During a conversation:

  1. Deliberately wait two seconds after the other person has stopped talking before you start to talk.

    This way, you  make sure the other person really has  finished and isn’t just taking a pause.  You can use those two seconds to process what the other person has just said and to plan a better response. While you’re waiting out the two seconds, wear an expression that says “Wow, what you’ve just said is thought-provoking!” This way, rather than think your pause before speaking is odd, the other person will feel flattered to think you are thinking so hard about what they’ve just said.
     
  2. Be an dynamic, supportive listener.
     
    (a) make supportive grunts and murmurs;
    (b) nod your head appropriately;
    (c) make expressive facial expressions that match the content and feelings of the speaker;
    (d) touch the speaker supportively when appropriate;
    (e) laugh generously when the speaker laughs or says something amusing;
    (f) interrupt occasionally with  short supportive words and phrases  such as “How incredible!” “You’re kidding?” “Did she really say that?” or with probing questions such as  “How did you feel about that?” “What did she say  when you said that?”or empathic remarks such as “You must have felt really sad about that” “That’s perfectly understandable. I would have done the same thing myself.”
     
  3. Adopt a good mindset to listening. Conversation isn’t a contest where the goal is to see who can grab the conversation ball and keep hold of it the longest! Nor is it to show the other person how fascinating you are! it’s better to think of a conversation as a two-way joint creation of something mutually satisfying. Here are two good conversational goals that will help you be a better listener:
     
    (a) Aim  to learn at least one useful piece of information from the other person. Listen hard  and ask good follow-up questions, or you might miss it!
    (b) Practise loving-kindness. Commit to giving the other person your gift of “being fully present” while they speak.

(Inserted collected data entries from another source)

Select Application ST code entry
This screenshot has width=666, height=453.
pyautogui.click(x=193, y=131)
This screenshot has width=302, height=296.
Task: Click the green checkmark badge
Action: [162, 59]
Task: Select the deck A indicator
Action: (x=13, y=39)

Being really listened to will be such a rare treat for them and will make them feel very happy.
     
  4. Monitor your response to what the other person is saying. Watch out for these bad thinking traps:
     
    (a) “I know what she’s about to say (and it’s wrong!)”

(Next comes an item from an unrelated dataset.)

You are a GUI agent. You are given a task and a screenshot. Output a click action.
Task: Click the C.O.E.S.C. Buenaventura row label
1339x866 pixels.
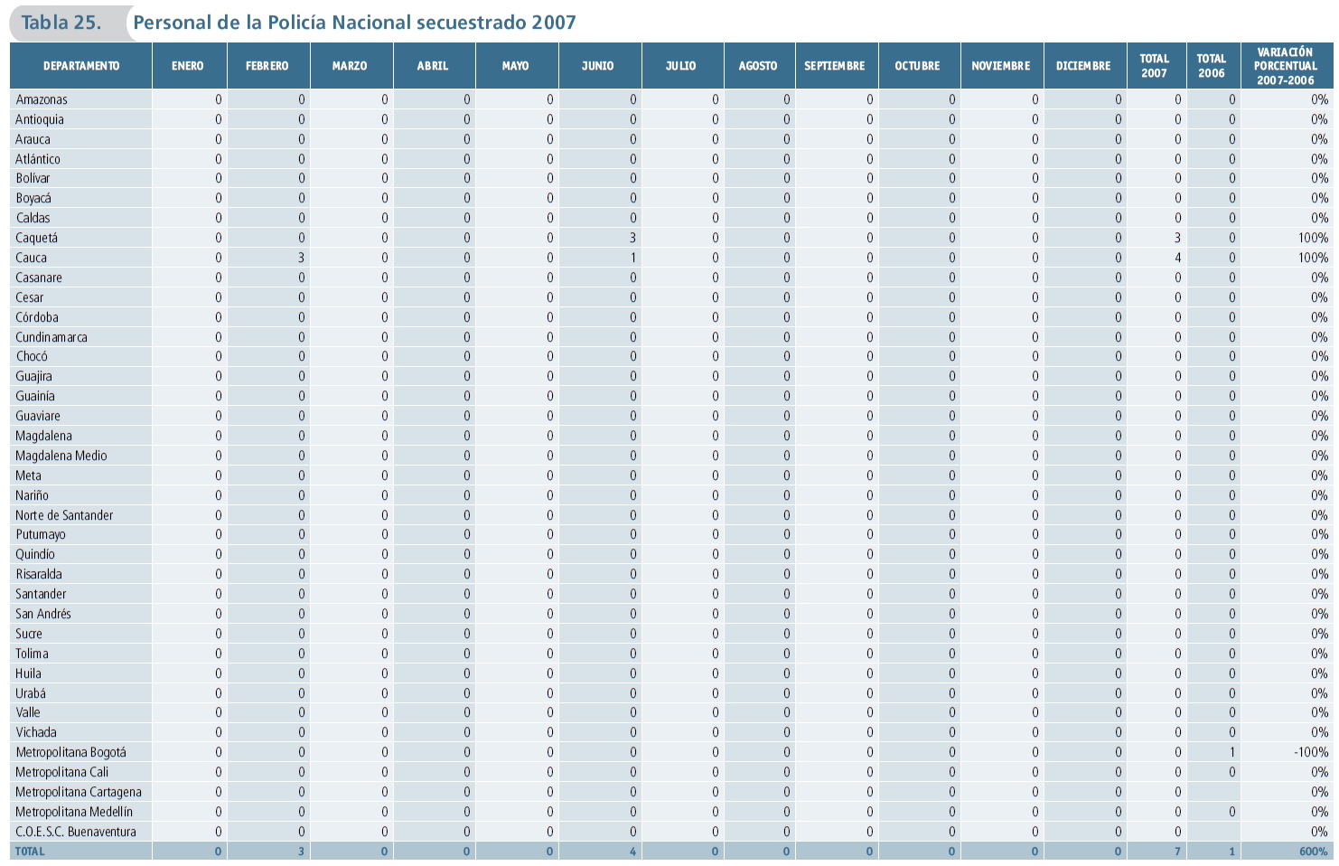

    (b) “What she’s saying is so wrong!”
    (c) “I know the answer to her problem she’s telling me.”
    (d) “I have lots to say about this topic too and if I don’t say it now, I’ll forget!”
    (e) “I know this topic better than she does so I should take over.”

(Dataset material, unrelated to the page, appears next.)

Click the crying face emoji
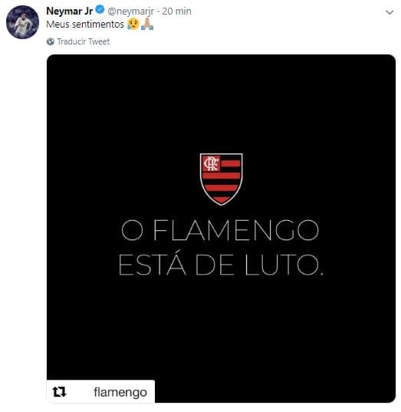 (133, 24)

    (f) “What she’s saying  is boring and she’s so slow in getting to her point!”
  5. Watch that your negative emotions don’t leak out, such as:
    (a) shaking your head
    (b) frowning in disapproval
    (c ) rolling your eyes in contempt
    (d) opening your eyes wide in disbelief
    (e) crossing your arms and turning away
    (f) breaking eye contact, and so on.
     
  6. Check every now and then  that you are in sync with the speaker. If  your feelings and thinking and body language don’t feel perfectly  in-tune with those of your speaker, listen even harder.  The harder you listen (nonjudgmentally), the more in-sync you’ll be.
     
  7. Practise the challenging skill of “entertaining the other person’s idea without accepting it. Just “try the ideas on” while temporarily suspending judgment; try hard to see the ideas from the speaker’s point of view. You can’t do this if you are often thinking “How stupid!”.
     
  8. Practise focusing on the speaker’s whole message:  not just their words.  Look for the feeling behind the words, look for the message that isn’t said but may be implied, try to guess why the speaker is bringing this topic up, look at the speaker’s facial gestures and body language and tone of voice. If you focus on all these things,  you’ll be more than busy enough without having your mind wander off because it’s bored or underloaded. And you’ll be mastering the important social intelligence skill of empathic accuracy.
     
  9. Trot these magic phrases to repair the damage when you’ve stuffed up:
     

    (a) When you’ve caught yourself interrupting the speaker:
    “Oh, I’m so sorry. I interrupted you. Please keep talking.”
    (b)When you’ve caught yourself talking too long about yourself:
    “Anyway,  enough about me.  I want to hear about you and what you’ve been up to.”